What we found was that businesses from beachside restaurants in Westerly to marine shipping corporations in Providence are beginning to understand the threat of sea level rise and conceptualize solutions, but we still have much work to do to ensure the Ocean State adequately adapts. In the end, the state must adopt a philosophical approach to meeting adaptation goals that embrace the broader aim of protecting Rhode Island’s overall economy from flooding and rising waters.

Toward that end, I have introduced legislation requiring continuing training on sea rise and flooding for all local zoning and planning boards, to ensure that those who have the front-line duties of determining whether, where and how we build our communities have the information and tools to ensure new development and redevelopment is built with an eye toward protecting assets from rising sea levels, which also affect inland and riverene municipalities. This is quite possibly one of the most critically important things we can do to protect public and private assets, as well as lives and livelihoods, from flooding. Empowering local planners to recognize future risks and require that future development protect against them will do more than protect their investments; it will also help keep insurance costs for all Rhode Island properties from rising rapidly, since high replacement costs and recurring disasters increase insurers’ costs, and property-holders’ rates. The insurance industry should embrace my efforts to prepare for future risk.

I am also working to design a flood audit program similar to the existing free energy audit program offered by RISE Engineering through National Grid. While this legislation may not be ready in time for passage this session, helping businesses and residential property owners in the flood plain understand and mitigate their own risks was one of the recommendations of our commission.

------------------------------------

-- REQUIRED WORK --
1. According to the passage on sea level rise in Rhode Island, which existing program is the planned flood audit program modeled on?
2. Carry the passage on sea level rise in Rhode Island forward from its final sentence, keeping its formal tone.

-- DATA BLOCK --
------------------------------------

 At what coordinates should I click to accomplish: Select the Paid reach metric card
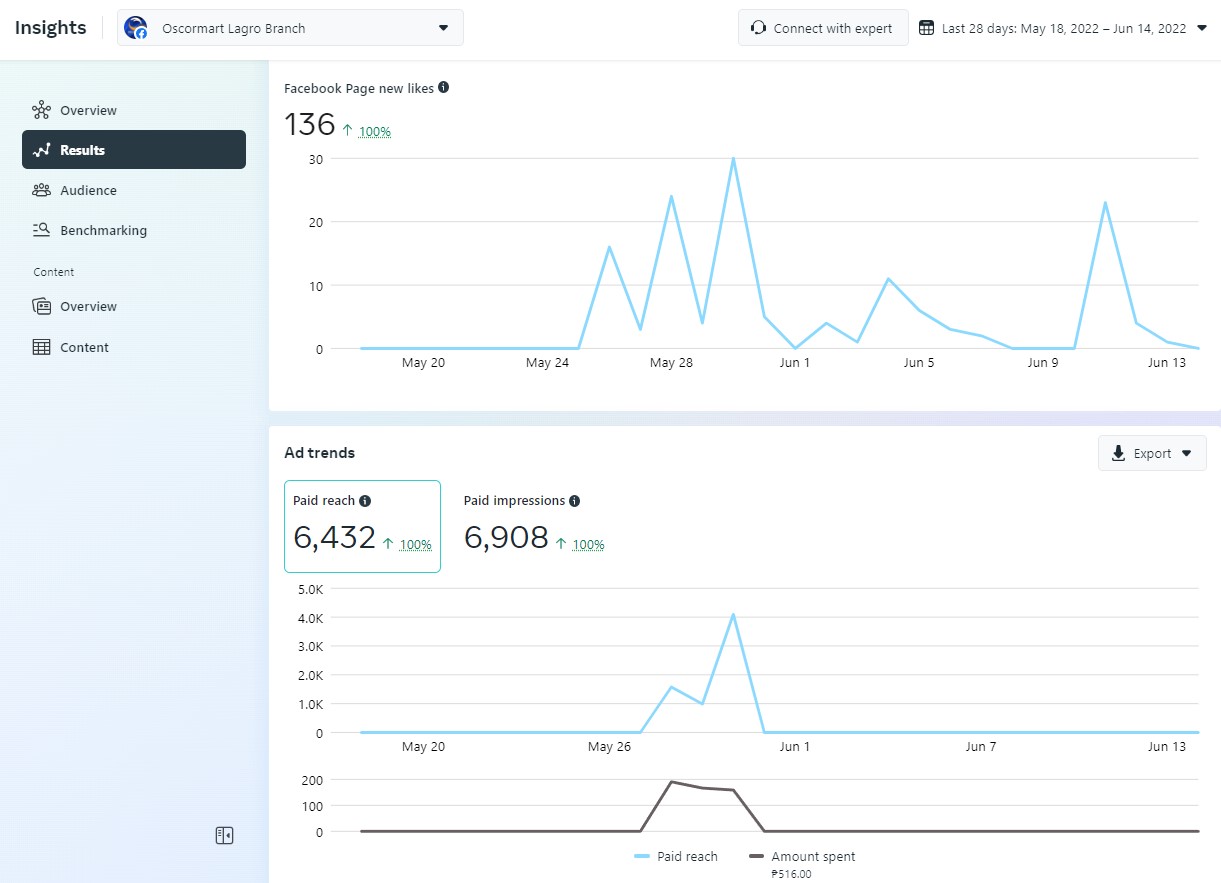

------------------------------------

-- ANSWERS FOR THIS EXERCISE --
1. The free energy audit program offered by RISE Engineering through National Grid.

2.
At the commission’s request, the Department of Business Regulation is also considering regulatory training for real estate agents on sea rise and flooding as part of their continuing education requirements as a means for making improvements to existing properties when they hit the market to ensure their protection from flooding, and helping agents protect Rhode Island buyers from making risky investments.

Our study commission learned many important things about our fragile coast, but mainly we learned that there is a high cost to doing nothing. A do-nothing approach will likely cause insurance premiums to increase and homes and businesses to flood near and far from our 400 miles of coastline.

It is cheaper to act now.

Rhode Island is prepared to do that because of well-defined regulations, strong risk-assessment tools, and effective cooperation between the government, academia and the private sector.
We can project Rhode Island as a leader in the region for taking steps to ensure minimal property damage and business interruption costs and loss of value due to sea rise, sea surge and flooding.

Rep. Lauren H. Carson (D-Dist. 75, Newport) is chairwoman of the Special House Commission to Study Economic Risk Due to Flooding and Sea Level Rise.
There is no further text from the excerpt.